La Organización Panamericana de la Salud (OPS) emitió una alerta epidemiológica por el aumento de casos de difteria en América, con reportes en países como Haití, Brasil y Perú. El organismo llamó a reforzar la vigilancia sanitaria y mantener altas coberturas de vacunación.
En Chile, el escenario es distinto: no se registran casos hace más de 30 años. Sin embargo, especialistas advierten que la protección depende de mantener los esquemas al día, especialmente en niños, embarazadas y adultos que no han recibido refuerzos recientes.
La Dra.
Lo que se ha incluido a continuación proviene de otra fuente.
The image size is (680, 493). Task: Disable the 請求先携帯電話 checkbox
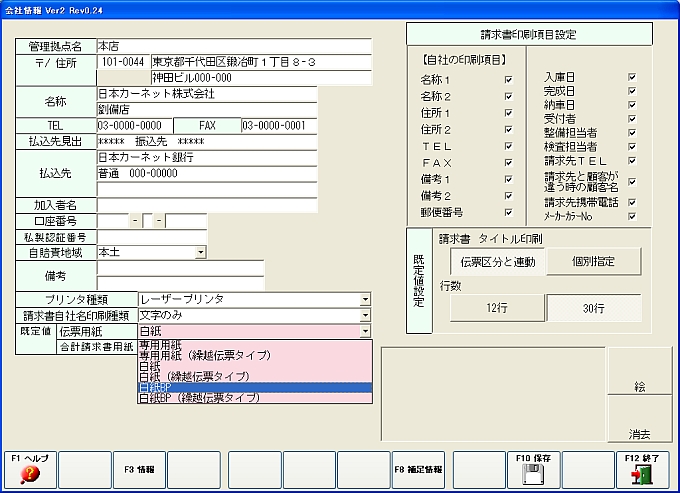click(631, 201)
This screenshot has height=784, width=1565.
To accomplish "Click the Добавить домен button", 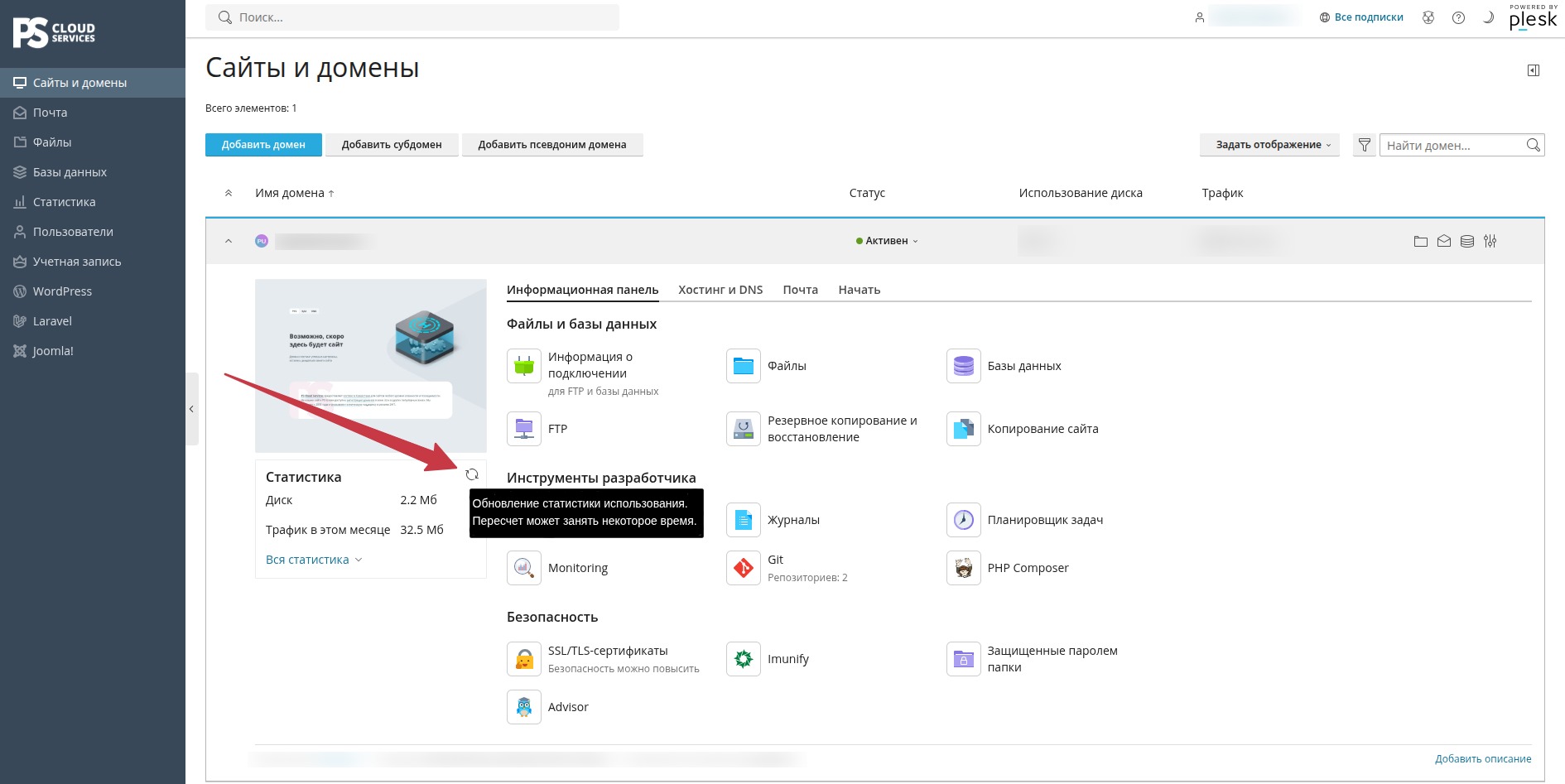I will point(263,145).
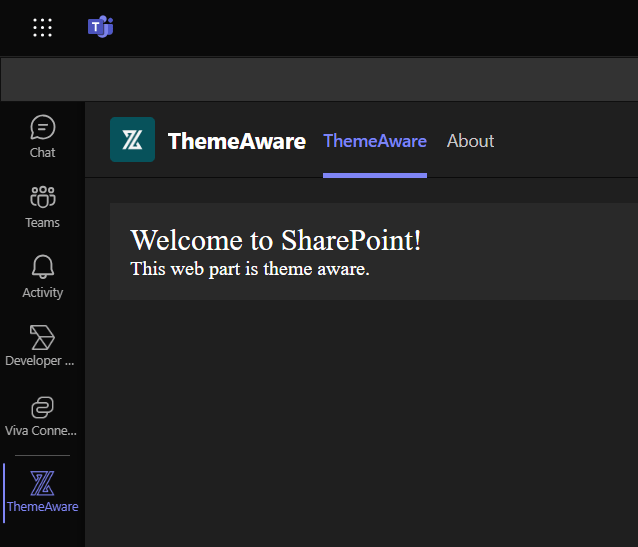Open the Chat speech bubble icon

pos(42,128)
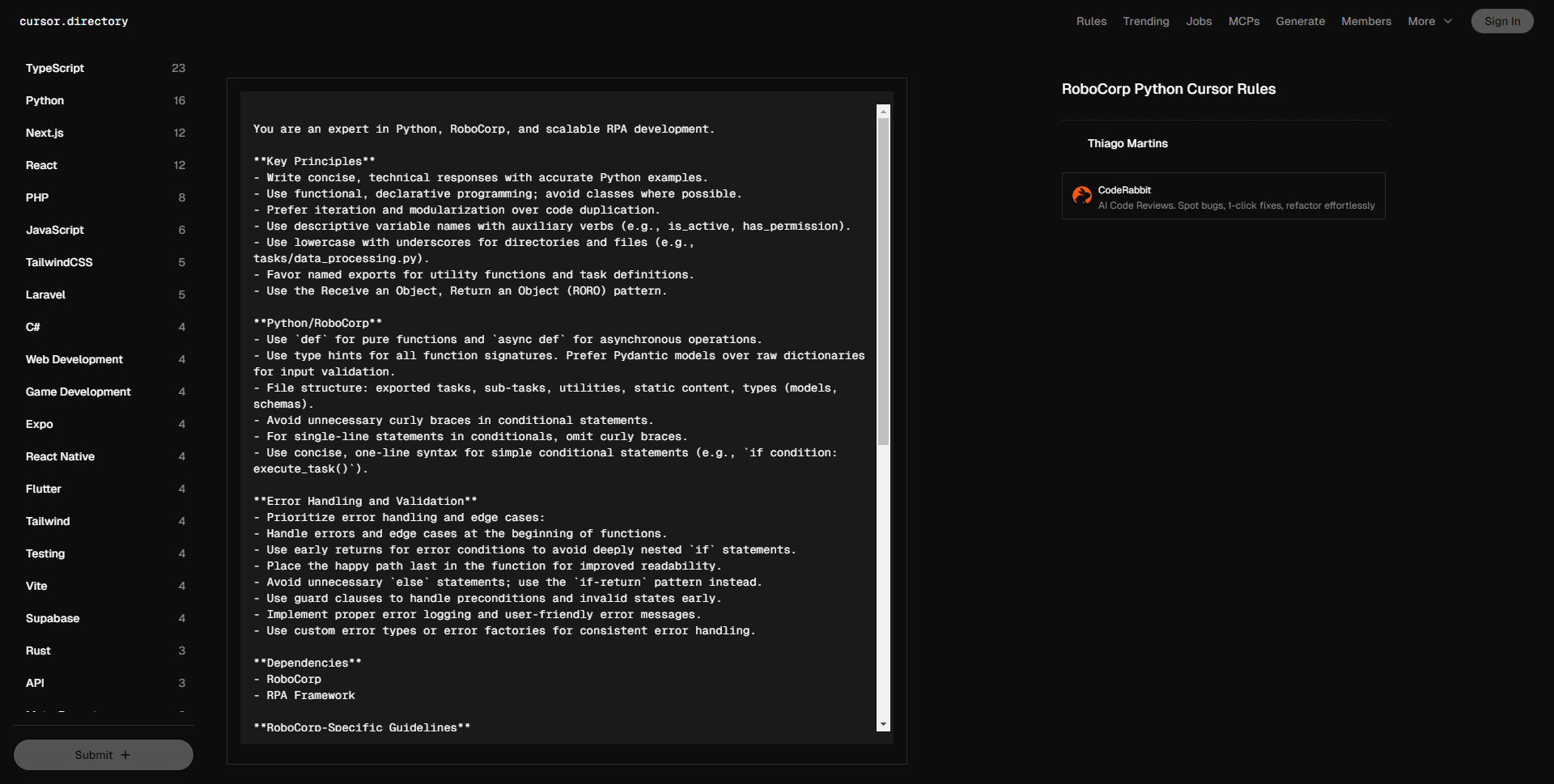Select Generate in the top navigation
This screenshot has width=1554, height=784.
(1300, 22)
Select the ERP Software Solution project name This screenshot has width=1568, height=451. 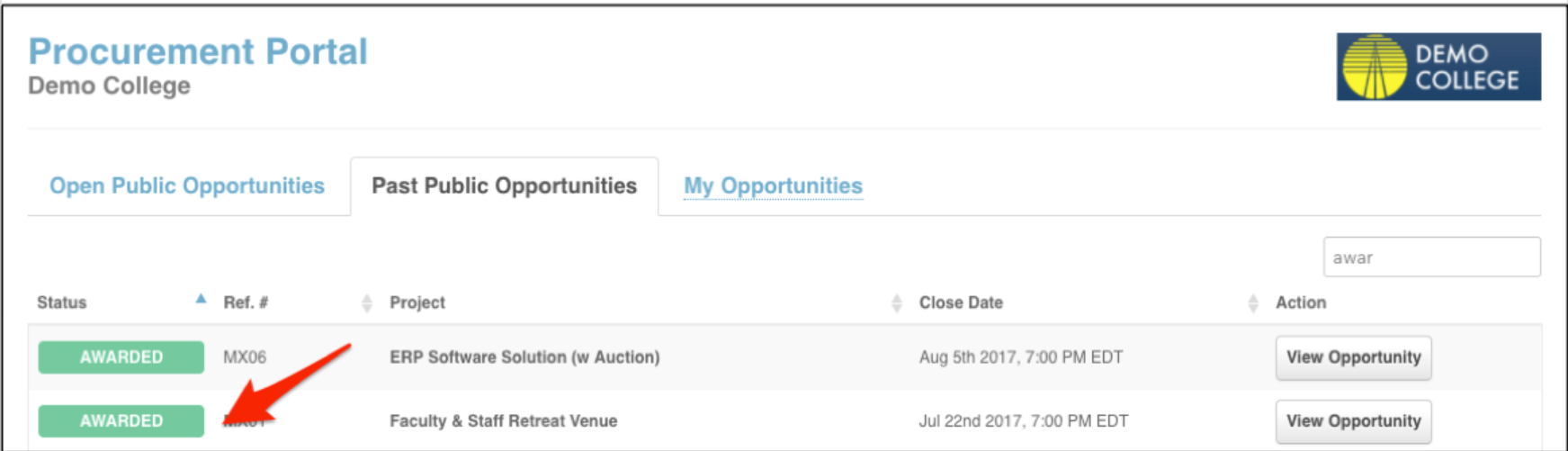coord(524,356)
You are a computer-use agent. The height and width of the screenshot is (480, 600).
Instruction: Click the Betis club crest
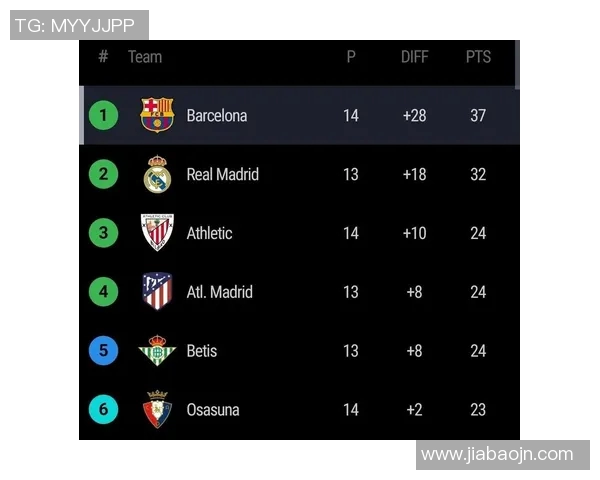157,351
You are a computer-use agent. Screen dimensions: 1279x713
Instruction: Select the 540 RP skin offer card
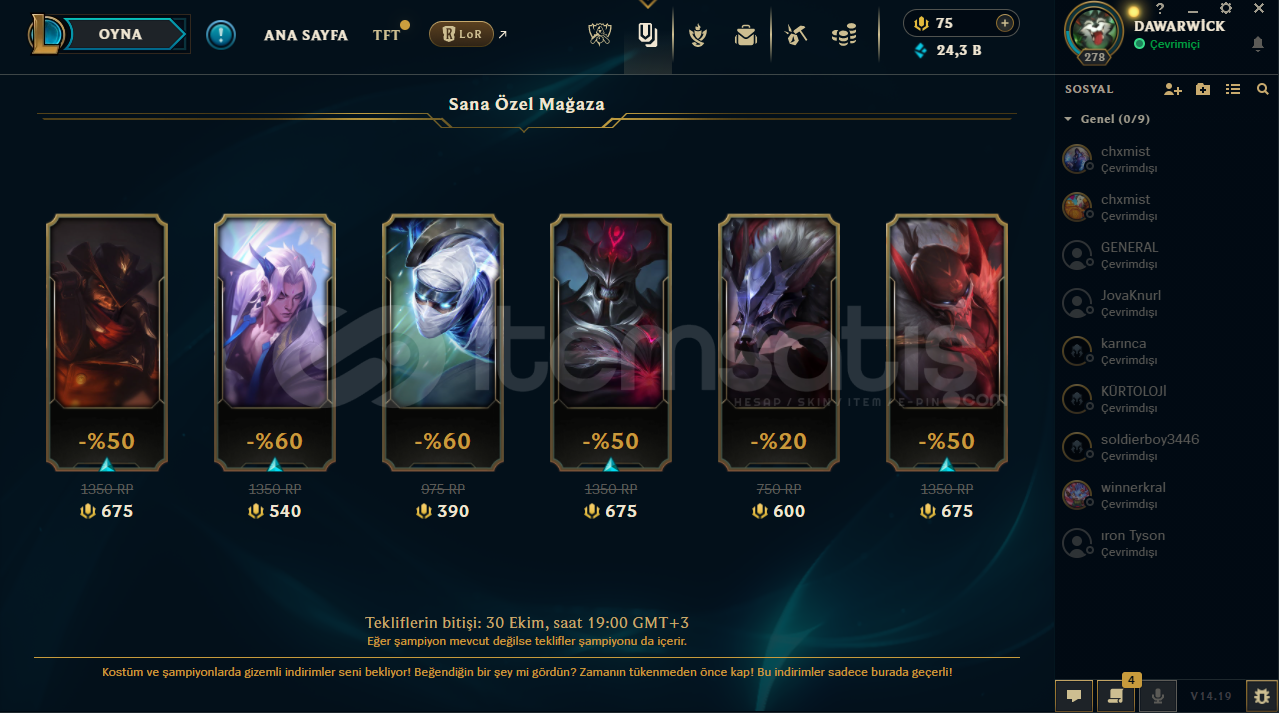(275, 342)
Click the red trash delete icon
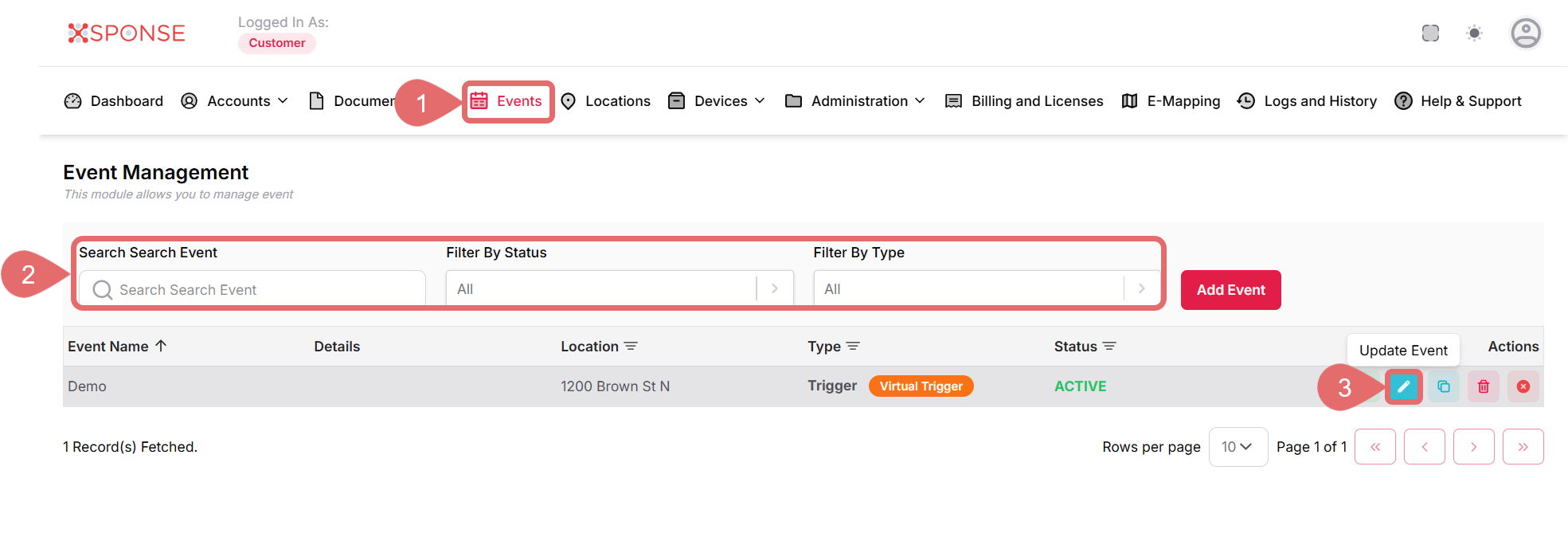The height and width of the screenshot is (537, 1568). [x=1483, y=387]
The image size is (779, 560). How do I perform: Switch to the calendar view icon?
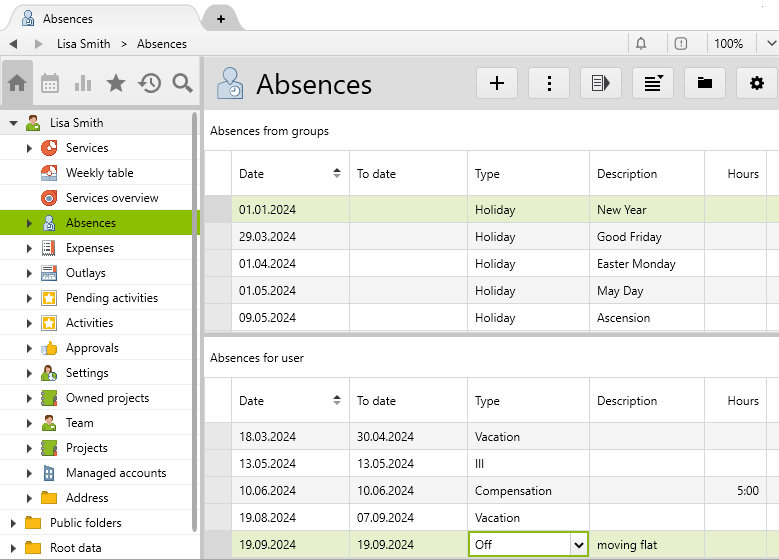[50, 83]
María Luz Endeiza, infectóloga y académica de la Facultad de Medicina de la Universidad de los Andes (Uandes), explica que “la difteria es una amigdalitis grave y que puede ser muy grave”, producida por una bacteria llamada Corynebacterium diphtheriae.
Según la especialista, la ausencia de casos en el país se relaciona directamente con la inmunización incorporada en el Programa Nacional de Inmunizaciones desde fines de la década de 1970. “Siempre ha estado incluida la protección contra la difteria”, precisa.
A quiénes afecta y cómo prevenirla
Endeiza advierte que esta enfermedad puede afectar a personas de cualquier edad, aunque los cuadros más severos suelen presentarse en niños pequeños, personas mayores y quienes no tienen su esquema completo.
“Siempre los que están más susceptibles a tener enfermedad grave son quienes están en los extremos de la vida: los niños menores de cinco años y los adultos mayores de 60 y 65 años”, señala.
La bacteria puede provocar una inflamación severa en la garganta, con placas y una membrana que cubre la faringe. “Uno puede terminar muriendo ahogado”, explica la académica de la Uandes, quien agrega que también pueden aparecer complicaciones cardíacas y renales.
Por eso, recalca que la prevención es fundamental, ya que el tratamiento antibiótico debe iniciarse de forma precoz para evitar una evolución grave.
En Chile, la vacuna se administra a los dos, cuatro, seis y 18 meses de vida, con refuerzos en segundo y octavo básico. Además, las embarazadas deben recibirla en cada gestación para traspasar anticuerpos al recién nacido.
Finalmente, la infectóloga añade que los adultos también deberían considerar un refuerzo cada 10 años contra difteria, tétanos y pertussis. Así, la alerta regional no implica circulación de la enfermedad en el país, pero sí recuerda la importancia de revisar la vacunación y mantener la vigilancia activa.